Güzel bir hareket… Alkış!

Kıvılcım, (Evrim Alasya) ile Sönmez Hanım (Aliye Uzunatağan) akşam sohbeti içindedir.

Kıvılcım’ın morali bozuktur ve isyanını şu cümlelerle dile getirir; "Ülkenin hali kadınların başına gelenler, benim yaşadıklarım ne ki. Can güvenliğim yok diye bas bas bağıran kadınları bile koruyamıyoruz. Her gün yeni bir vahşet hikayesine uyanıyoruz. Bana bir şey olmaz diye bir şey yok. Bir köyde çocuk katlediliyor kimsenin sesi çıkmıyor. Başka bir yerde sokak ortasında iki adam taciz ediyor, sıkıştırıyor, bir annenin kızının kafası önüne atılıyor. Bu dünya nereye gidiyor."

Bu sözlere imzasını atmayacak bir Allah’ın kulu var mı? Yok bence… Ama konumuz bu değil?

Neydi sorumuz? “Dizilerin görevi halkı eğitmek ve mesaj vermek mi?”

Ve üstelik bu dizimizde sık sık gündeme ilişkin sosyal mesajlar yer almakta! Ben doz aşımı olduğu için yapılan bu tür mesajları pazarlama taktiği olarak görmekteyim… Kimse kusura bakmasın…

Ayrıca sosyal mesaj verme çabası içindeki senaristlere ve sanat yönetmenine bir küçük abi nasihatı…

Dostlar, Romalılar, yurttaşlar, dinleyin; ben 'Ekran Kedisi'

Kıvılcım ve Ömer’in boşanma sahnesine lütfen dönüp bir bakın! İstanbul Bölge Adliye Mahkemesi…

Peki, Bölge Adliye Mahkemelerinin görevi nedir?

Bölge idare mahkemelerinin görevleri şunlardır: a) İstinaf başvurularını inceleyip karara bağlamak. b) Yargı çevresindeki idare ve vergi mahkemeleri arasında çıkan görev ve yetki uyuşmazlıklarını kesin karara bağlamak. c) Diğer kanunlarla verilen görevleri yapmak.

Yani? Boşanma davalarında görevli mahkeme Aile Mahkemesidir... Bölge Adliye Mahkemesi değil!

Senaristlerin, Türkiye gündemini takip etmeleri güzel alışkanlık.
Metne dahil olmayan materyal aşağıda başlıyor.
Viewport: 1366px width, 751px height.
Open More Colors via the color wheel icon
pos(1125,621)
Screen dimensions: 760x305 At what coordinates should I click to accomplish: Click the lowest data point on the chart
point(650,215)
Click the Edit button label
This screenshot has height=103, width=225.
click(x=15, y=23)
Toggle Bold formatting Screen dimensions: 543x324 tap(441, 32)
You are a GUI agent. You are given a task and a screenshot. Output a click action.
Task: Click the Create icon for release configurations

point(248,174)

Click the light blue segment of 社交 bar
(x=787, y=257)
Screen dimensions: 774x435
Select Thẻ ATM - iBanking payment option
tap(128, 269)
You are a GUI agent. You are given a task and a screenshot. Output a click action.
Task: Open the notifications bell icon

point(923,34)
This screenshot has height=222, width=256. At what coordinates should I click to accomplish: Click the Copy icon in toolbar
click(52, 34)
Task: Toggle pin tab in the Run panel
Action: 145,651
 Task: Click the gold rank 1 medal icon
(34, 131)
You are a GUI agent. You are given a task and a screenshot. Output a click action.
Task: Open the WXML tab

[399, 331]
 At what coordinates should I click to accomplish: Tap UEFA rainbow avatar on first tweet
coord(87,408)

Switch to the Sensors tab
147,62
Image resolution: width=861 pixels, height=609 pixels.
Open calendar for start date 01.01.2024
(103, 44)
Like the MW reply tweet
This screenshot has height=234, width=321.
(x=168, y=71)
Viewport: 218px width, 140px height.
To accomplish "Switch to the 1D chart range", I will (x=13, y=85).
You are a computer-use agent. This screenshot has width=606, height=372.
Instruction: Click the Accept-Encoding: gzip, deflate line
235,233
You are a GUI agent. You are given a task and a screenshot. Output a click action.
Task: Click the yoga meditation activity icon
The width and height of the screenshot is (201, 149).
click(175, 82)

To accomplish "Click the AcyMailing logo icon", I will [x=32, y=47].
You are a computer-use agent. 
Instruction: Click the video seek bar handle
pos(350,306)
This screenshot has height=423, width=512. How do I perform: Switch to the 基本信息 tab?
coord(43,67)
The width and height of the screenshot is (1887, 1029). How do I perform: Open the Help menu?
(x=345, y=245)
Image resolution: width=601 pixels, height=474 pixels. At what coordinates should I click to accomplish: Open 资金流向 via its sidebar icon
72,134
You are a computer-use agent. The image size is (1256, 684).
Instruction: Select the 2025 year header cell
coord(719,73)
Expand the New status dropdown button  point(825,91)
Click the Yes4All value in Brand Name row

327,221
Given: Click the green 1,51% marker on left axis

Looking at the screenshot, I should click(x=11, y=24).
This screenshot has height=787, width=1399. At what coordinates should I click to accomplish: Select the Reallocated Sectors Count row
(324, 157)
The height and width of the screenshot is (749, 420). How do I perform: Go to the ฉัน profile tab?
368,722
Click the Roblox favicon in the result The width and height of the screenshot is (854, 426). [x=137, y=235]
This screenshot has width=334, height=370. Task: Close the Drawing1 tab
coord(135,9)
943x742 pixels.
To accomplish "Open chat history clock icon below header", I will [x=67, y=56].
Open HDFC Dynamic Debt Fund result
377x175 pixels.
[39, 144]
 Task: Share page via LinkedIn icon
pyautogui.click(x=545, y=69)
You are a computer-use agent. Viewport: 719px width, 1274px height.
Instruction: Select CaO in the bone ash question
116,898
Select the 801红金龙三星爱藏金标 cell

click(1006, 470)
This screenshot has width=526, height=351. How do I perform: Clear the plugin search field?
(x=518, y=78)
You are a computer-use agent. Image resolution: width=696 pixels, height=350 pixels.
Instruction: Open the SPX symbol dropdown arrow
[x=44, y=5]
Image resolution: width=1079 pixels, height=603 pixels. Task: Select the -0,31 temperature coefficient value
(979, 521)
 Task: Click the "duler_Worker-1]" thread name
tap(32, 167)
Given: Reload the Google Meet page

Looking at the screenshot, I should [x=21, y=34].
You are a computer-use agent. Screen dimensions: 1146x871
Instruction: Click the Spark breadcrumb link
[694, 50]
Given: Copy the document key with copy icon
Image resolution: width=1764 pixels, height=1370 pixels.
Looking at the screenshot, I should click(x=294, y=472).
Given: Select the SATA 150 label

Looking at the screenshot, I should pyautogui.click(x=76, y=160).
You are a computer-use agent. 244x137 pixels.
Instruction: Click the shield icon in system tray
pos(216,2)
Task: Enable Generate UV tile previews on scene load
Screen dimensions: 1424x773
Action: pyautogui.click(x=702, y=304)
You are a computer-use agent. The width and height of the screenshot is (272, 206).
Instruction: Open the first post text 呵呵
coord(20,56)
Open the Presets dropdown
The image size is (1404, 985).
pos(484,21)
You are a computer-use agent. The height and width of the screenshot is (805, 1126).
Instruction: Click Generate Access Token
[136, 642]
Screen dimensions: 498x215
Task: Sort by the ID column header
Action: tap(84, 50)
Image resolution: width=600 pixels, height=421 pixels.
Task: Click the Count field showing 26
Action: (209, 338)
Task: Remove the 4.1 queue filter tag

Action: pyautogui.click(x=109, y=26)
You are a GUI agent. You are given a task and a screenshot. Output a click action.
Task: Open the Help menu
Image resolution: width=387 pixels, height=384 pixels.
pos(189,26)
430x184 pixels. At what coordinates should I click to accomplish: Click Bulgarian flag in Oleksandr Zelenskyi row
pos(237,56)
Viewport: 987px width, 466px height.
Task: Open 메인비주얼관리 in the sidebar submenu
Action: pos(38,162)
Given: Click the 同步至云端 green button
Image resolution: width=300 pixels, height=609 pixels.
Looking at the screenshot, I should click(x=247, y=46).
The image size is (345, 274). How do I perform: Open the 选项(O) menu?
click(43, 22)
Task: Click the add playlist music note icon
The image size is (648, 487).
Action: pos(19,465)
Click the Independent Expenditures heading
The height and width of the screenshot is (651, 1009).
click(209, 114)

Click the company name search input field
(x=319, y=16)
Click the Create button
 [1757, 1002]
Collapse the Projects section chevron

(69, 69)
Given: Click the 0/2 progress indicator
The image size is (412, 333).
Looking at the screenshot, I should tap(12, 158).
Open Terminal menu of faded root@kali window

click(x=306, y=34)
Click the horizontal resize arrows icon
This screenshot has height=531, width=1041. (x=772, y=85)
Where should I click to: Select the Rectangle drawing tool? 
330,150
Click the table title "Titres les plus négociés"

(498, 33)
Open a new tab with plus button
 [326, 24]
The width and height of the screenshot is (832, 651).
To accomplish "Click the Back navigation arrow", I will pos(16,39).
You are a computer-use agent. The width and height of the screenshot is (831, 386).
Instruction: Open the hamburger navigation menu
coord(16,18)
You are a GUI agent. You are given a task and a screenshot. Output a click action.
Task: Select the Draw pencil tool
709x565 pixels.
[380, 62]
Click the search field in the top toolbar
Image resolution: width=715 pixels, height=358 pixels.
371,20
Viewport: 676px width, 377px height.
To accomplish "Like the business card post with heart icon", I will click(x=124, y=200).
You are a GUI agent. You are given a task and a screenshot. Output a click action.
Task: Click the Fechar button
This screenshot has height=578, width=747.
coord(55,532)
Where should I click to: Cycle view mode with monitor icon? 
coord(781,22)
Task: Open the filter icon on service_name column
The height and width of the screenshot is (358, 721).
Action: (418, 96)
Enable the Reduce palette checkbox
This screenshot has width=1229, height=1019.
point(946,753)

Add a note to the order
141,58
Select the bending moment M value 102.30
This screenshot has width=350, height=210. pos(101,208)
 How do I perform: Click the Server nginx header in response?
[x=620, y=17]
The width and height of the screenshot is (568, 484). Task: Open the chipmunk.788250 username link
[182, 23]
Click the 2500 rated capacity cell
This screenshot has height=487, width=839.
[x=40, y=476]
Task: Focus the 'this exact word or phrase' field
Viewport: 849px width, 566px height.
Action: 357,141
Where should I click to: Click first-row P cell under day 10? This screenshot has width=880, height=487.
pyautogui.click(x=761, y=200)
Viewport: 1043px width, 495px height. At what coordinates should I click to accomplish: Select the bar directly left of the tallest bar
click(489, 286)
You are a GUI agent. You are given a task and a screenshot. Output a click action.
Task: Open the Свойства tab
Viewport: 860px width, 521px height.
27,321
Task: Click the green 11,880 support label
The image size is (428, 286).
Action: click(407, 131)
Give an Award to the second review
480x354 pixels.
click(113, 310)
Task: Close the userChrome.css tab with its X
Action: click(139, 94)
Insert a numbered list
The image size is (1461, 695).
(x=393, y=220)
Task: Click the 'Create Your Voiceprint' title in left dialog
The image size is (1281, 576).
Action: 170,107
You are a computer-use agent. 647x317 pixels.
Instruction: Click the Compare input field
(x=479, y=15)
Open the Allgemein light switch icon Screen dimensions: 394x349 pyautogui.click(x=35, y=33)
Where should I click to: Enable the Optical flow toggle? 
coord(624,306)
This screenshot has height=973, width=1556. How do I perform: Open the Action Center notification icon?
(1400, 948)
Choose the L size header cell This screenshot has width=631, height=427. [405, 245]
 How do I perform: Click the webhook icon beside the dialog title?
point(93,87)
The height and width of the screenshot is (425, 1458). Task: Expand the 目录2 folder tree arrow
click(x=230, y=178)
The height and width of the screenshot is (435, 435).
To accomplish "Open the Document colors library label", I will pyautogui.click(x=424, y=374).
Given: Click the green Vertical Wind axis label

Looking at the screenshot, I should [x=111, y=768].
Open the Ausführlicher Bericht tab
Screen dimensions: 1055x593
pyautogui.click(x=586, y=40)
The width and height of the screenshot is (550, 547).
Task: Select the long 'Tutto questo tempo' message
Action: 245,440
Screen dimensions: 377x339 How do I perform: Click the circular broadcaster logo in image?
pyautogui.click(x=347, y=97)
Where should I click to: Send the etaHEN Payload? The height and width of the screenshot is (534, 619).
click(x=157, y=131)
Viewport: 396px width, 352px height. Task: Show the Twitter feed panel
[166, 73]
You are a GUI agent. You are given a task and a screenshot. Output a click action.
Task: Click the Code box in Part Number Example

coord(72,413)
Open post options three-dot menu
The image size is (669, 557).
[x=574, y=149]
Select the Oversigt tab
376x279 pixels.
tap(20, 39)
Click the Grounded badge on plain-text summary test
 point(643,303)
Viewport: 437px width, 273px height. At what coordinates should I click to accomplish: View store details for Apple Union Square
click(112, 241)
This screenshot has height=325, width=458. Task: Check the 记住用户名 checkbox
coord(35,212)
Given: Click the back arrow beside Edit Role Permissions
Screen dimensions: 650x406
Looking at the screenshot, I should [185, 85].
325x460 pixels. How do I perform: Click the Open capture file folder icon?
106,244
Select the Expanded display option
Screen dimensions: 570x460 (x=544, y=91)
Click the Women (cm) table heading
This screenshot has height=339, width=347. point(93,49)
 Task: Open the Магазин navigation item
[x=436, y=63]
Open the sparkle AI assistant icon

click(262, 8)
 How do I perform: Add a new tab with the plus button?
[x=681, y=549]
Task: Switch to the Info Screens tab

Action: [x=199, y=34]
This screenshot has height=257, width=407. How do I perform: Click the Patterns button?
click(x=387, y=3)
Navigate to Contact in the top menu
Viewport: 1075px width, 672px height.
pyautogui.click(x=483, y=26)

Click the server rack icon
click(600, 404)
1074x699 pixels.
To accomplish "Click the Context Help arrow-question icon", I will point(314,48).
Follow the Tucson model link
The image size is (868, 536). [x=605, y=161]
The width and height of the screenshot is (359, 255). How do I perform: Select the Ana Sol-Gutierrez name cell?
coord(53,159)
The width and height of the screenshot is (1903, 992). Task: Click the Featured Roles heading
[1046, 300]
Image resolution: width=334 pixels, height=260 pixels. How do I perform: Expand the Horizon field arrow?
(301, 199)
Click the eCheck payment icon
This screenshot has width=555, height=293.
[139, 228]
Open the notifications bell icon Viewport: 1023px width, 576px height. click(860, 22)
Ama asıl dikkat etmeleri gereken konulara biraz daha özen göstermeleri gerekmez mi?

Bu arada 71. Bölümün giriş sahnesini de ne olur bir daha izleyin! Eski Flash TV’nin dizilerinden kopup gelmiş diyaloglar nedir arkadaş ya! Fatih, Doğa’yı görür şaşırır! Bu arada çiftimiz boşanmış bir de çocukları var! Fatih’in şaşırma sahnesindeki bakışları görmeniz lazım!

Doğa kızımız ‘Fatih’ der. Fatih de ‘Doğa’ der! Aman Allah’ım bu ne ızdırap! Ardından başlar diyaloglar…

Fatih: Senin ne işin var burda?

Doğa: Öyle kafa dinlemeye çıktım biraz. Asıl senin ne işin var burda?

Yaklaşık 7 dakika 15 saniye süren bir sahne! Hele hele o kamera açıları yok mu beni benden aldı!

Reyting kaygısı içinde her şeyi kendine mubah gören yapımcılara ve kanal yöneticilerine diyorum ki sayenizde, 'Kan kustum ve Kızılcık Şerbeti içtim…'

Sallamaya devam edin sosyal medyayı olur mu?